■ Provided data ■
# # # # #

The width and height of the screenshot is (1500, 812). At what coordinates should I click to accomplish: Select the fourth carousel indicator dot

# # # # #

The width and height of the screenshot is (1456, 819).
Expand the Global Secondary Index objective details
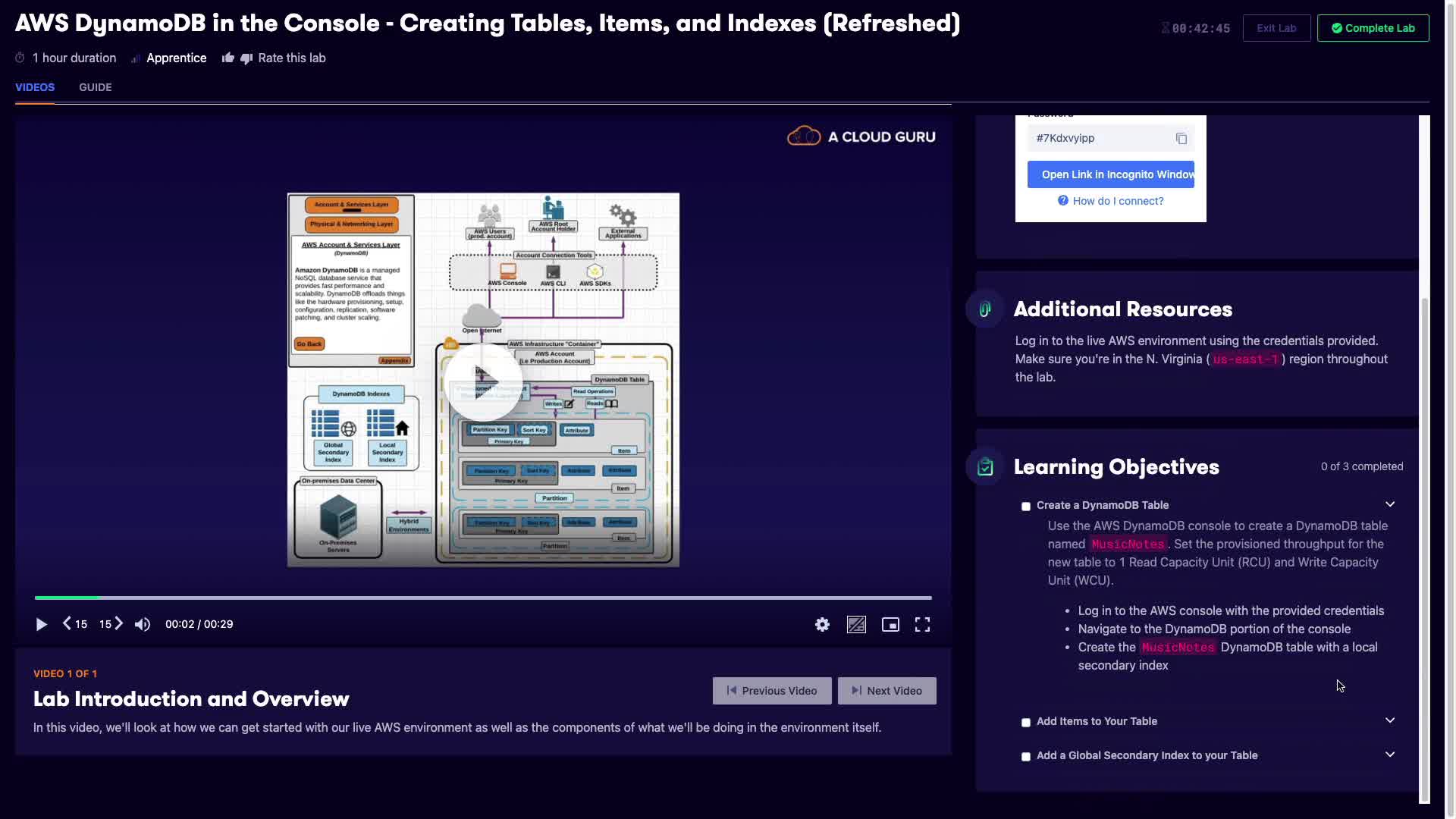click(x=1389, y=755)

# # # # #

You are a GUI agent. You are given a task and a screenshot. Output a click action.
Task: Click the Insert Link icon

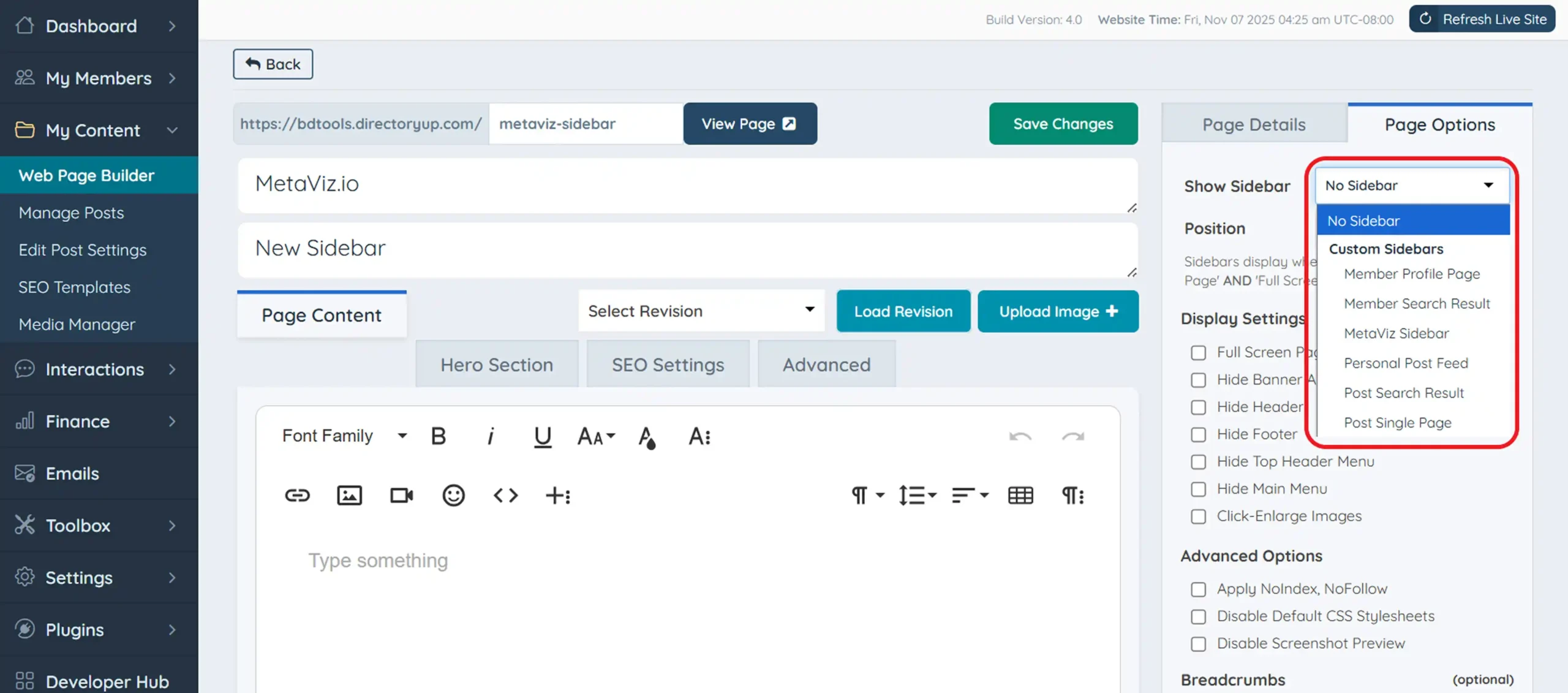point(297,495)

# # # # #

■ Your task ■
Would you copy all lines in the records where the string "screenshot" appears?

■ Task answer ■
The width and height of the screenshot is (1500, 812). At what coordinates should I click to accomplish: Select the fourth carousel indicator dot
The width and height of the screenshot is (1456, 819).
You are a GUI agent. You are given a task and a screenshot. Output a click action.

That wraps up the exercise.